Convertible and Constrained Nucleotides: The 2'-Deoxyribose 5'-C-Functionalization Approach, a French Touch.

Molecules

Laboratoire de Synthèse et Physico-Chimie de Molécules d'Intérêt Biologique, UMR CNRS 5068, Université Paul Sabatier, 118 Route de Narbonne, CEDEX 9, 31062 Toulouse, France.

Published: September 2021

Many strategies have been developed to modulate the biological or biotechnical properties of oligonucleotides by introducing new chemical functionalities or by enhancing their affinity and specificity while restricting their conformational space. Among them, we review our approach consisting of modifications of the 5'-C-position of the nucleoside sugar. This allows the introduction of an additional chemical handle at any position on the nucleotide chain without disturbing the Watson-Crick base-pairing. We show that 5'-C bromo or propargyl convertible nucleotides (CvN) are accessible in pure diastereoisomeric form, either for nucleophilic displacement or for CuAAC conjugation. Alternatively, the 5'-carbon can be connected in a stereo-controlled manner to the phosphate moiety of the nucleotide chain to generate conformationally constrained nucleotides (CNA). These allow the precise control of the sugar/phosphate backbone torsional angles.
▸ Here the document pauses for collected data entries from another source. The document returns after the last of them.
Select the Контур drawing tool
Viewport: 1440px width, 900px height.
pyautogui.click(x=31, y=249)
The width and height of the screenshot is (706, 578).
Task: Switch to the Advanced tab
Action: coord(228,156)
The consequent modulation of the nucleic acid shape induces outstanding stabilization properties of duplex or hairpin structures in accordance with the preorganization concept. Some biological applications of these distorted oligonucleotides are also described. Effectively, the convertible and the constrained approaches have been merged to create constrained and convertible nucleotides (CNA) providing unique tools to functionalize and stabilize nucleic acids.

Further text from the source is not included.